Я повернулся и направился к стеклянным дверям.

– Э-э, послушай, Берни. Ты сумеешь подбросить мне деньжонок в долг?

Независимый город Старый Кельн, давно уже поглощенный разросшейся столицей, располагался на небольшом островке на реке Шпрее. Город почти сплошь состоял из музеев, поэтому остров прозвали «Музейным». Однако должен признаться, что я никогда не бывал ни в одном из этих музеев, поскольку не очень интересуюсь прошлым. По моему глубокому убеждению, именно страсть немцев к возвеличиванию своего прошлого и привела нас туда, где мы находимся сейчас – в кучу дерьма. Нельзя зайти в бар, чтобы какой-нибудь скот не начал рассуждать о границах Германии до 1918 года или не вспомнил Бисмарка и то, как мы в свое время громили французов. Это раны старые, и не стоит их бередить.

Снаружи кафе «Приют художника» ничем не привлекало к себе внимания: дверь его была выкрашена обычной краской – никаких признаков фантазии, – цветы в ящике засохли, а на грязном окне висело написанное ужасным почерком объявление: «Здесь можно послушать сегодняшнюю речь Геббельса». Я выругался про себя, ибо это означало, что хромоногий Йозеф будет сегодня вечером выступать с речью на партийном съезде, перед началом которого все улицы будут забиты машинами. Я спустился по лестнице и открыл дверь.
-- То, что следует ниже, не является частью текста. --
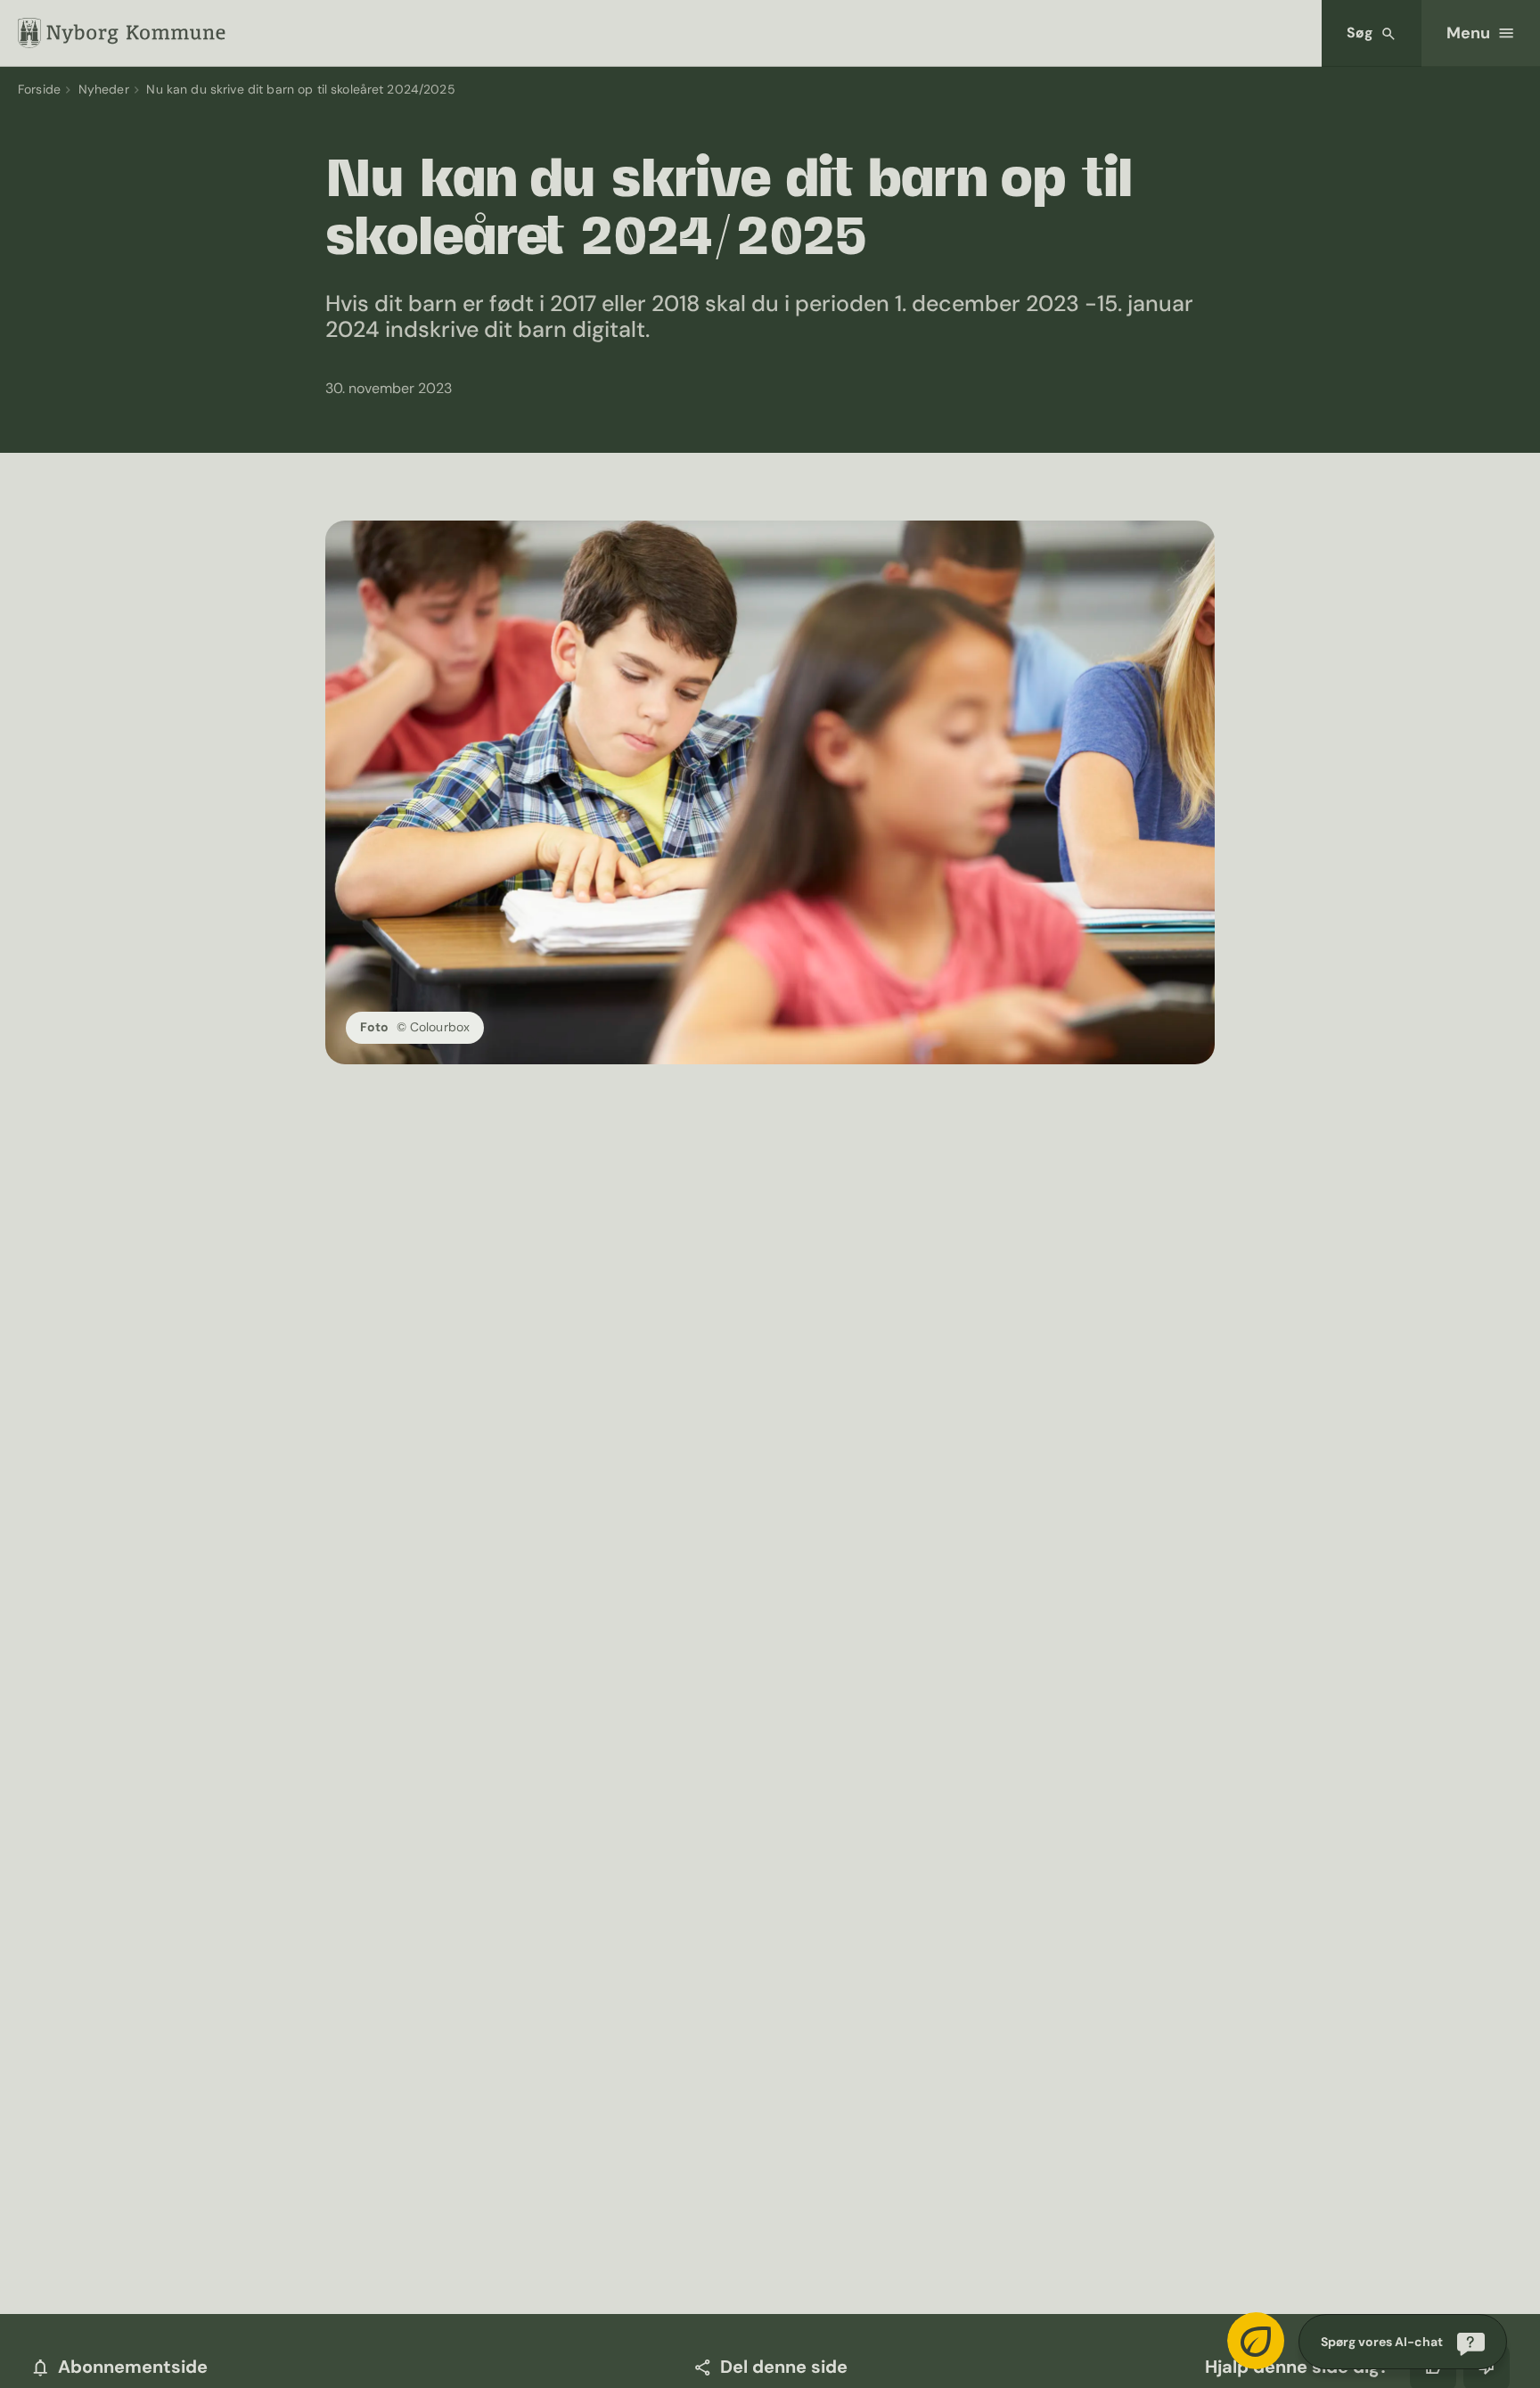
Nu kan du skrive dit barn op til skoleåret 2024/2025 (300, 89)
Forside (39, 89)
Внутри кафе выглядело еще менее привлекательным, чем снаружи. Стены украшали мрачные фигуры, вырезанные из дерева, – крошечные пушки, мертвые головы, гробы и скелеты. Дальнюю стену почти целиком закрывал большой орган, на трубах которого было нарисовано кладбище с раскрытыми склепами и могилами. За органом сидел горбун, исполнявший Гайдна. Впрочем, похоже было, что играл он ради собственного удовольствия, а не для публики, поскольку сидевшая в зале компания штурмовиков распевала во все горло «Моя Пруссия такая гордая и великая», почти заглушая звучание органа. За последние годы я многого насмотрелся в Берлине, но зрелище, представившееся моим глазам, напоминало сцену из фильма Конрада Фейдта, и притом не самого лучшего. Казалось, сейчас откроется дверь и в кафе появится однорукий капитан полиции.
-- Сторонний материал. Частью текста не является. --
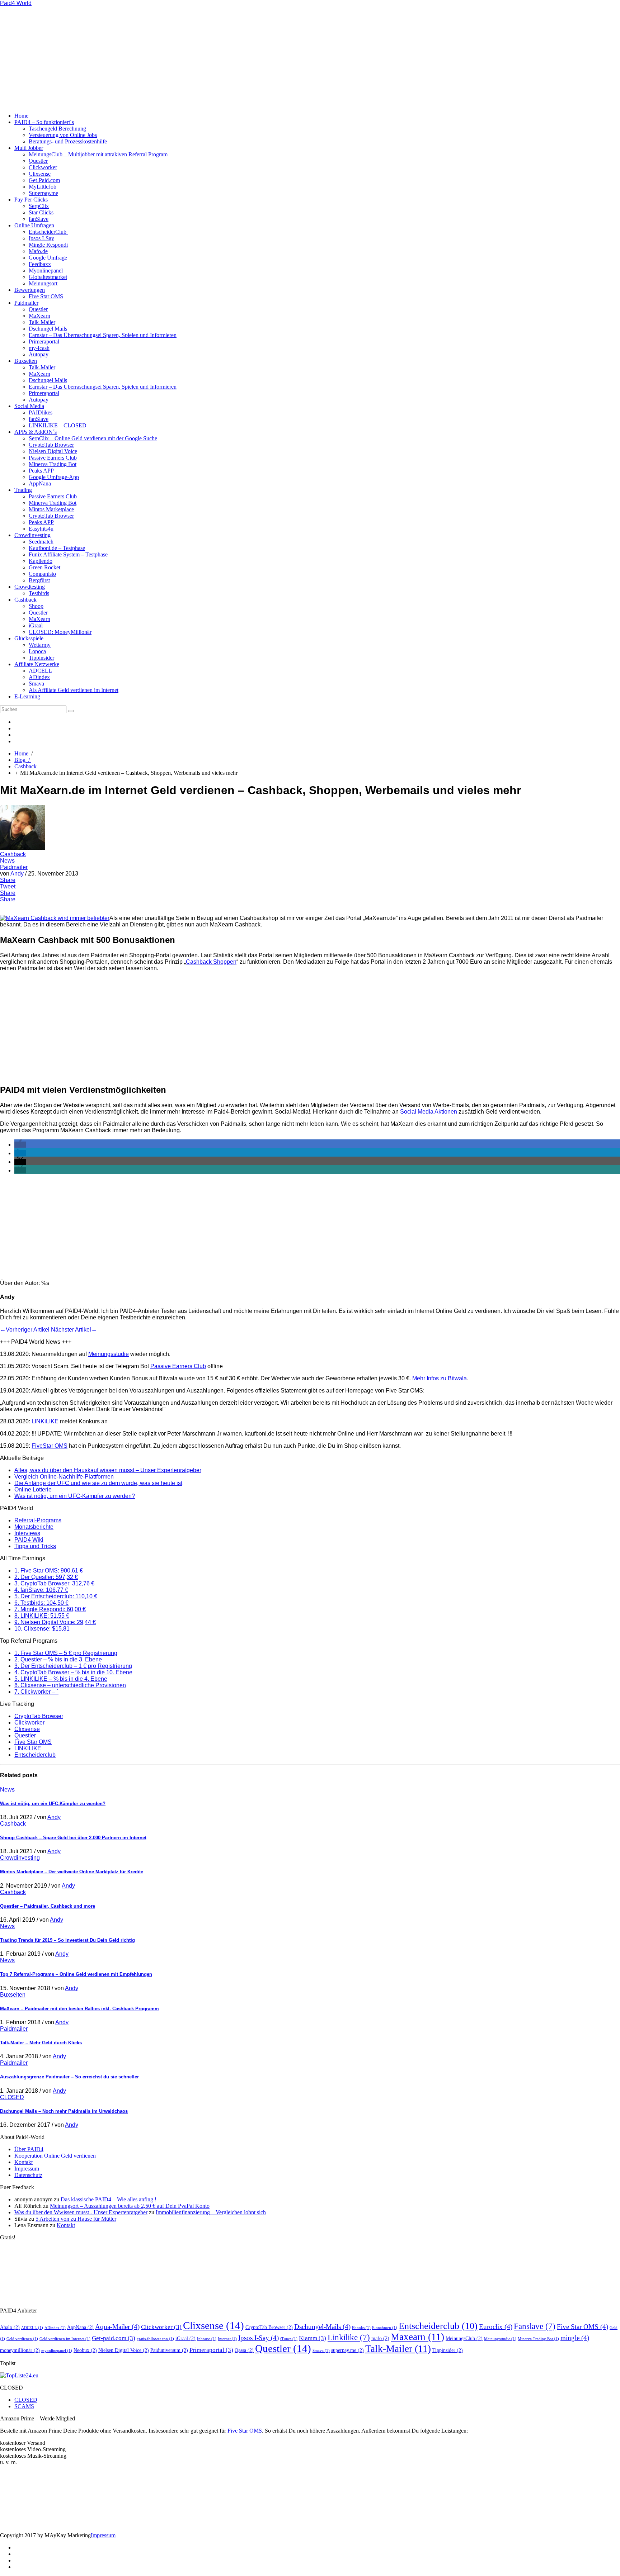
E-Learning (27, 696)
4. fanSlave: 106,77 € (41, 1590)
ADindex (39, 677)
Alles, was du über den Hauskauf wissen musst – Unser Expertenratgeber (107, 1470)
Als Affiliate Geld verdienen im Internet (73, 690)
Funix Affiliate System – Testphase (68, 554)
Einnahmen (384, 2328)
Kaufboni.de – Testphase (57, 548)
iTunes (288, 2339)
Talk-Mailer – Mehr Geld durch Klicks (41, 2042)
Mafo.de (38, 251)
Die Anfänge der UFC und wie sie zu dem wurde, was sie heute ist (98, 1483)
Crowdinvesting (32, 535)
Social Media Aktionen (428, 1112)
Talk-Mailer (42, 322)
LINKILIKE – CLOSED (57, 425)
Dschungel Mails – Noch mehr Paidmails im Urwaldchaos (64, 2111)
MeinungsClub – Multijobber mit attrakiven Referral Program (98, 154)
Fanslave (534, 2326)
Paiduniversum (169, 2350)
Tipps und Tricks (35, 1546)
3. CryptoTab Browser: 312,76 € (54, 1583)
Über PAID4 (28, 2149)
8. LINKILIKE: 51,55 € (41, 1616)
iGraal (36, 625)
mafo (380, 2338)
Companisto (42, 574)
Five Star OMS (46, 296)
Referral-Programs (37, 1520)
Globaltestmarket (48, 277)
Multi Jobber (28, 148)
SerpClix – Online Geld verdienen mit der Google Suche (93, 438)
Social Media (29, 406)
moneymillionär (20, 2350)
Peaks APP (41, 471)
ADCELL (40, 671)
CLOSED (12, 2097)
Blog (22, 760)
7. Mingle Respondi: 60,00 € (50, 1609)
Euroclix (495, 2326)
Но вместо него я увидел Ильмана, сидевшего в углу в полном одиночестве за бутылкой пива «Энгельгардт». Я заказал еще две бутылки и присоединился к нему. Штурмовики уже перестали петь, а горбун начал одну из моих самых любимых шубертовских сонат, однако играл он так плохо, что ее с трудом можно было узнать.

– Ну и местечко ты выбрал! – Я не скрывал недовольства.